> Qué entregar: En el pasaje sobre la limpieza y la Comuna 13, ¿cuántos años antes ocurrió la operación Orión?
------ Pasaje seleccionado ------
Cualquier turista que se monte al metro de Medellín dirá, y con razón: “Es el metro más limpio en el que he estado”. Si usa las escaleras eléctricas de la 13, se maravillará primero por lo impecable que mantienen. Casi no se le notan los pobres ni los muertos ni la sangre que ha corrido. Hay quien dice que lo que sucedió hace dieciocho años en la Comuna 13, la operación Orión, fue una limpieza social. Y es usual que el eufemismo revele, pese a su pretensión, una verdad incluso más terrible. Fueron. Miraron. Señalaron. Extirparon de allá los que definieron como focos de infección: los núcleos vivos. Porque la gente, con frecuencia, de tan viva que mantiene, puede ser insoportablemente sucia: indeseable.
Quiero creer que no es la casa brillante, con cada plato lavado, con cada superficie espejada de tanto restregarla, con cada cama tendida a la perfección y cada prenda olorosa en los cajones a suavizante de lavanda, el mejor testimonio de las personas que la habitan. La suciedad es un rastro de la vida que ha pasado por ahí, de su historia. Un reguero de café junto al pocillo. Las sobras de la comida en el sifón del lavaplatos. Los vidrios empañados de los baños.
La casa más limpia es la que no se ha usado nunca.
------ Datos registrados ------
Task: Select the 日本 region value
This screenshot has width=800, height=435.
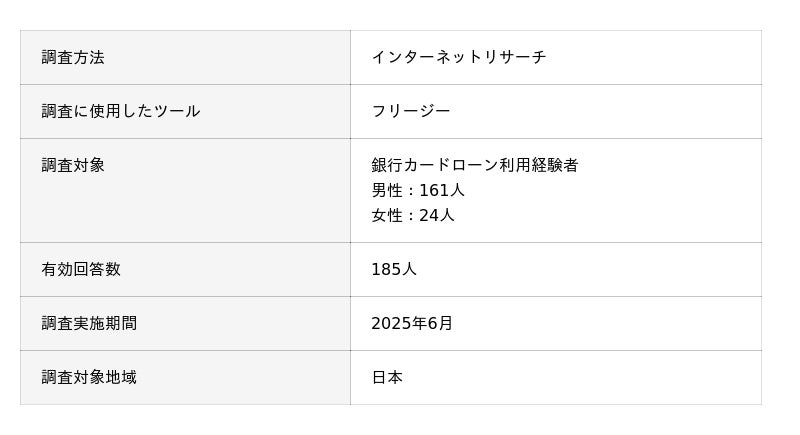Action: [387, 378]
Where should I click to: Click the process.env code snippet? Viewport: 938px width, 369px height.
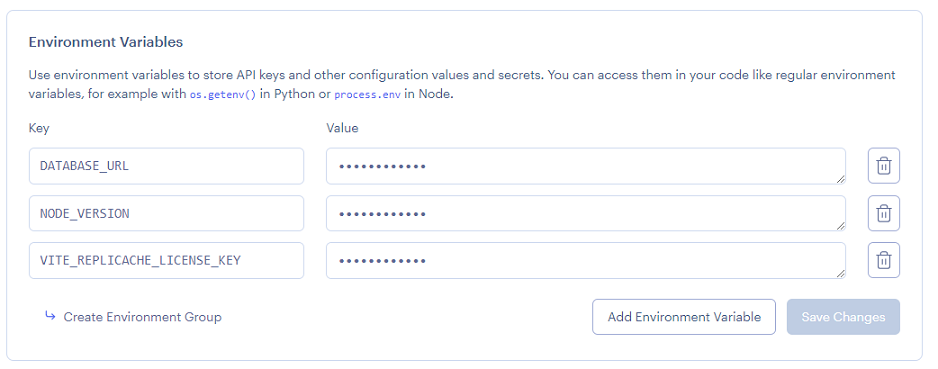pos(367,95)
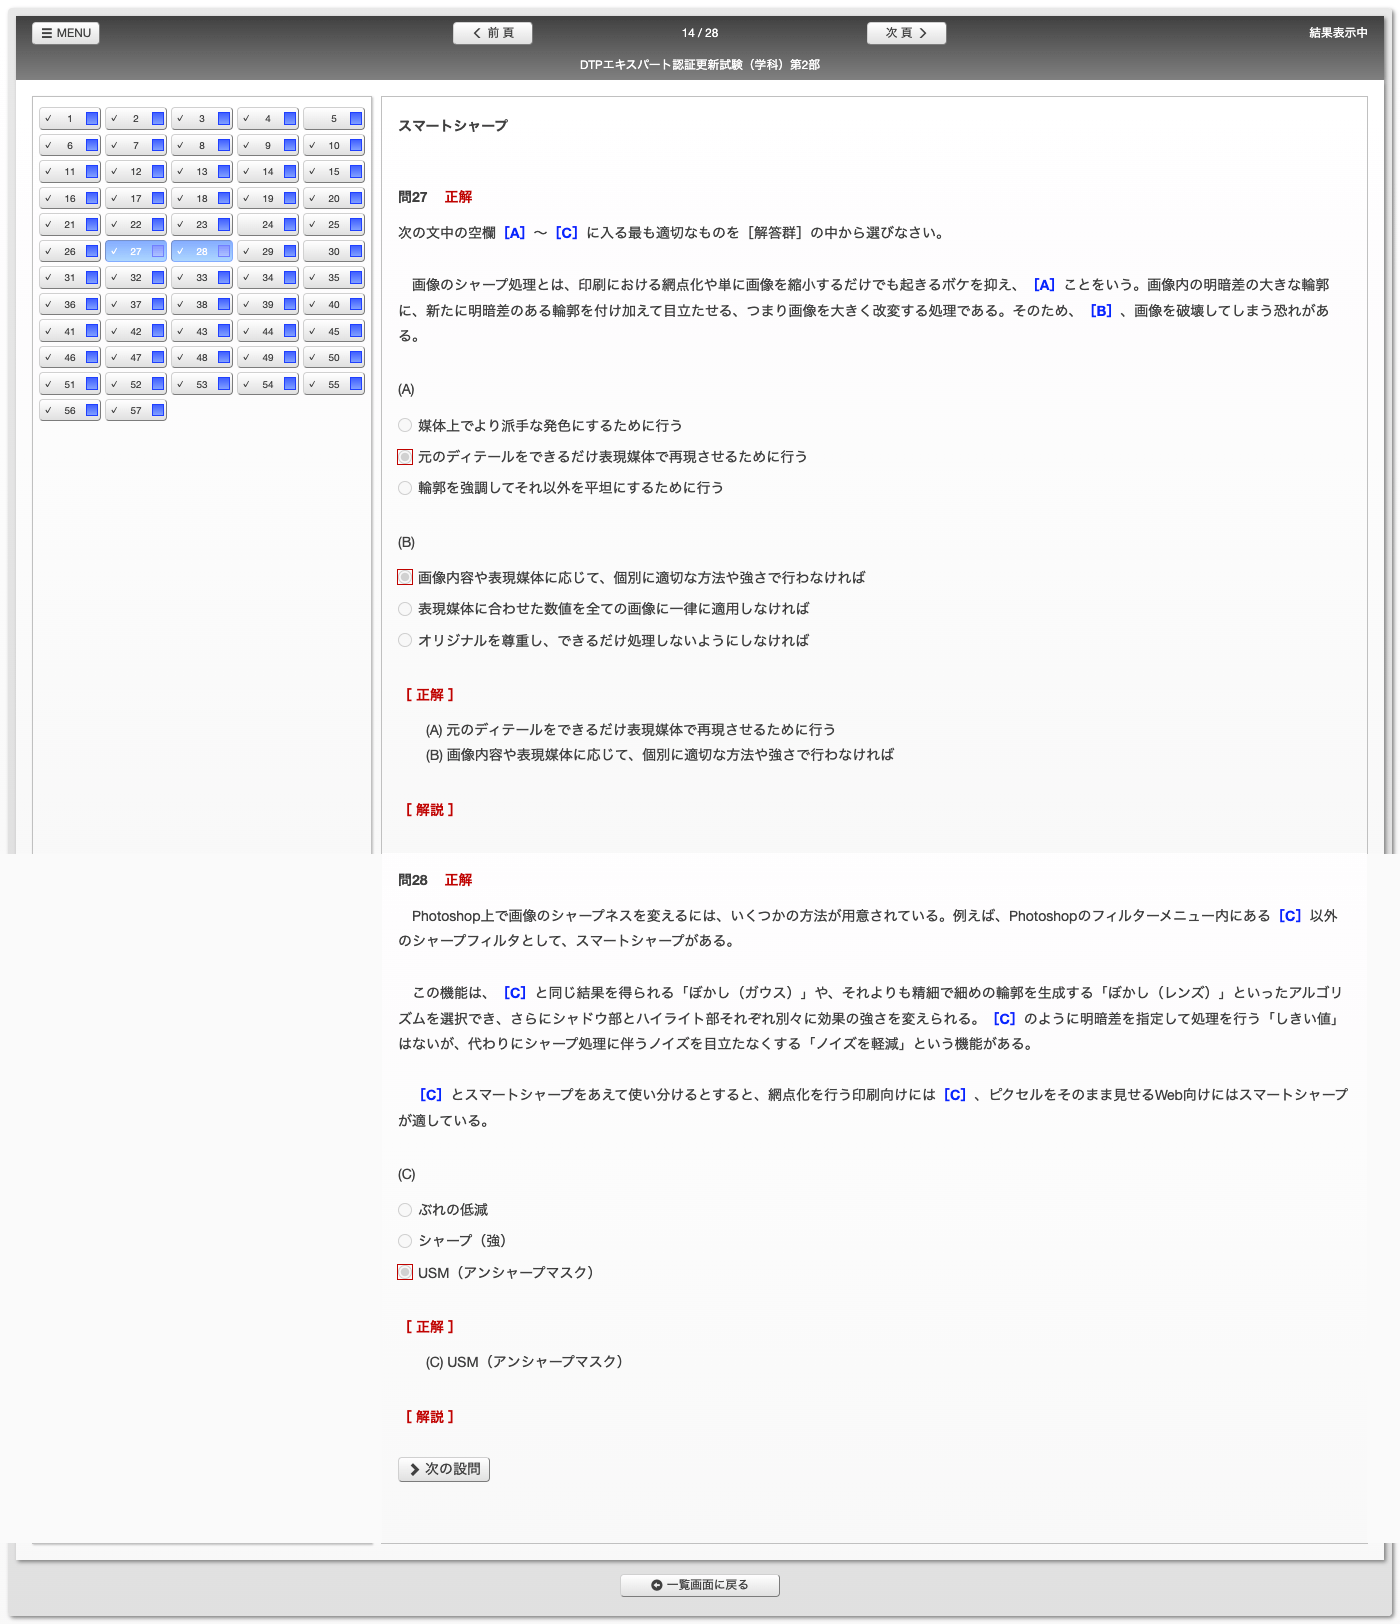Open question 35 from the question grid
Viewport: 1400px width, 1624px height.
[334, 278]
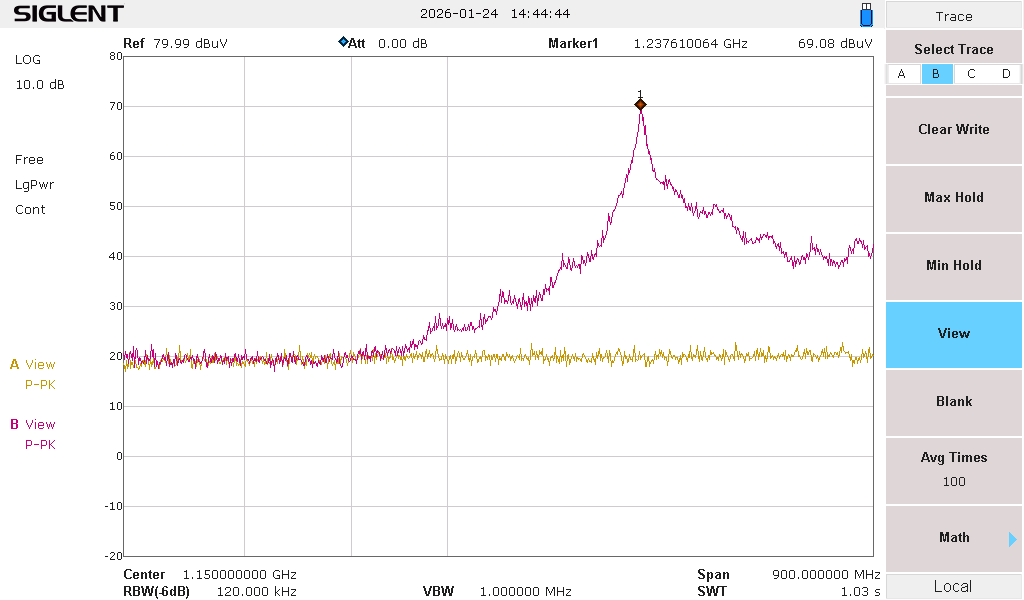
------
> Respuesta: Dieciocho años antes.